From forgetting where you put your keys to witnessing a family member suffer from dementia, everyone has brushes with memory failure to varying degrees. While forgetting a name or wandering around a parking lot for a little too long isn’t something to be concerned about, you can take steps to protect your memory. The biggest preventive measure is memory-boosting diet.
“My absentminded clients are thrilled when they learn that there are nutritional and lifestyle strategies that may keep them from sliding down the slippery slope of memory loss,” says Joy Bauer, Ms, RD, CDN, author of Joy Bauer’s Food Cures. She’s shared with us foods that are double, triple, even quadruple whammy’s against fading memory. “Every single suggestion listed here will also help improve overall health, so it’s win-win, with no downside. Better memory and better health.”
Cabbage
“Cabbage head” might not be the insult you think it is, because cabbage is a good source of folic acid. “The closest thing we have to a magic bullet for fixing memory problems is folic acid (also known as folate),” says Bauer. “This nutrient may just be the single best way to lower blood levels of homocysteine, which is thought to damage blood vessels.” She explains a study from Tufts University that linked homcysteine to memory decline, but also suggested that folic acid served as a buffer.
Eggs
Eggs get celebrated for having so much protein that we forget that they’re rich in other nutrients, like vitamins B6 and B12. Bauer says that in the same Tufts University study that found folic acid protective of the brain, the researcher found that B vitamins seemed to play a role, as well.

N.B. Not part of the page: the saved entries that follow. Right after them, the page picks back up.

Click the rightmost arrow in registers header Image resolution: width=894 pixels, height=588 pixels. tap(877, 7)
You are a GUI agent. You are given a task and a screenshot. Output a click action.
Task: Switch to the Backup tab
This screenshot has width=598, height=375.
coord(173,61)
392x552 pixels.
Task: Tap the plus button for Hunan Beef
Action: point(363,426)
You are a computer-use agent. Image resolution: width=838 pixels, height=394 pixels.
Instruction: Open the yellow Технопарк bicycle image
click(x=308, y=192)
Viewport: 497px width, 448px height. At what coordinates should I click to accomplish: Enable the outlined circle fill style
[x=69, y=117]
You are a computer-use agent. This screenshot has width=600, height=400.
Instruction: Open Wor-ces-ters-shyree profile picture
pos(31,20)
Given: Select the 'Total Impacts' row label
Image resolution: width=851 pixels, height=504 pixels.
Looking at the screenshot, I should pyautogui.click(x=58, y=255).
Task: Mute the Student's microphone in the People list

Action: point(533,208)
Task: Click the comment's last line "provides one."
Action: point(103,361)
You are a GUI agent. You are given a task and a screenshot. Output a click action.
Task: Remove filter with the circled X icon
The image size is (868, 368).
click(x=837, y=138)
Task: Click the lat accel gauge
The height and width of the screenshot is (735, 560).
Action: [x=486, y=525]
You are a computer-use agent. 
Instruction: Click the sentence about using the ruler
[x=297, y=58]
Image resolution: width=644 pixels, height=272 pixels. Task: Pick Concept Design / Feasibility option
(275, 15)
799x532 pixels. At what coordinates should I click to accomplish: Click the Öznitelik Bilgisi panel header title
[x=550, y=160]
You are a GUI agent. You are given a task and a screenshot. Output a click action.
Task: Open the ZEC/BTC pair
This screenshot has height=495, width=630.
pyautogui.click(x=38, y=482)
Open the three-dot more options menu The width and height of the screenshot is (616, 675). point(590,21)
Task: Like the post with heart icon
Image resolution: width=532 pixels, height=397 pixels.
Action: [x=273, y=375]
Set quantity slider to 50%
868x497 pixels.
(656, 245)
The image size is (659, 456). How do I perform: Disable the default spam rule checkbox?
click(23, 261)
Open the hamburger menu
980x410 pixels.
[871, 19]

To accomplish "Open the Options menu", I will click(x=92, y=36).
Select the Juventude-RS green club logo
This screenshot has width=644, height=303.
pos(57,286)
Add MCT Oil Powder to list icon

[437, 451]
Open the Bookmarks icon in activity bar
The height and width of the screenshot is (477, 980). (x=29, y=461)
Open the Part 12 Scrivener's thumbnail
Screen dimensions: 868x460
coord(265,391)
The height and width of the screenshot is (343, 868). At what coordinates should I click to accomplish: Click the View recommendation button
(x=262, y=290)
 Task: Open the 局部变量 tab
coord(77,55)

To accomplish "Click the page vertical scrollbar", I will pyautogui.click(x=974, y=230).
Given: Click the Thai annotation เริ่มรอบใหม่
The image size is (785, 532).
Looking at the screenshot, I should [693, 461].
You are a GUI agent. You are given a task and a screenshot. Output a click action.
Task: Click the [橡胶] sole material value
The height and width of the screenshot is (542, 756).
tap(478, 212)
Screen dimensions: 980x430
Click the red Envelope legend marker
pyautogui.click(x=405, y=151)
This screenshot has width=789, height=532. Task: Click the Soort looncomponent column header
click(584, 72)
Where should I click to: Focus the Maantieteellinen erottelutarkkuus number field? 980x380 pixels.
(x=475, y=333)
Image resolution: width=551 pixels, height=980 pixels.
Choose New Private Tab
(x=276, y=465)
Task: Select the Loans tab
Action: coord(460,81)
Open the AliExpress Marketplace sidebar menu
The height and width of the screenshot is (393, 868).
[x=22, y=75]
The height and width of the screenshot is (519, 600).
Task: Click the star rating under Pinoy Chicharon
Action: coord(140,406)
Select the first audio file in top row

“This same study also showed that men who were deficient in vitamins B6 and B12 showed a more rapid decline of memory than those who had adequate blood levels of those vitamins,” she explains.
Broccoli and Broccoli Rabe
A Harvard study of 13,000 women suggests these cruciferous veggies can protect your memory. “The participants who ate relatively high amounts of vegetables over the years had less age-related decline in memory,” she says. “Cruciferous vegetables and leafy green vegetables (including spinach and mustard greens) had the biggest effect on helping women retain their memory during the course of the study.” Not only are broccoli and broccoli rabe cruciferous veggies, but they’re also high in the antioxidant quercetin, folic acid, and vitamin B6.
Strawberries
“The color of fruits and vegetables—red apples, purple blackberries, green broccoli—is caused by natural compounds called phytochemicals. There are thousands of phytochemicals in the world, and each fruit or vegetable can contain more than a hundred of them,” says Bauer.
“Many phytochemicals are antioxidants, which nourish and defend body cells—including neurons—against damage called oxidative stress, caused during oxygen metabolism. Antioxidants also help prevent the buildup of plaque in the arteries, so there is good, strong blood flow to the brain.”
Strawberries are an excellent source of anthocyanin, an antioxidant that has been shown to reverse memory loss in animal studies. Strawberries are also high in folic acid and vitamin B6.
Red Wine
Obviously, too much red wine has negative consequences for your memory (both immediately and long-term), but in moderation, red wine and it’s antioxidant, quercetin, can actually help protect your memory.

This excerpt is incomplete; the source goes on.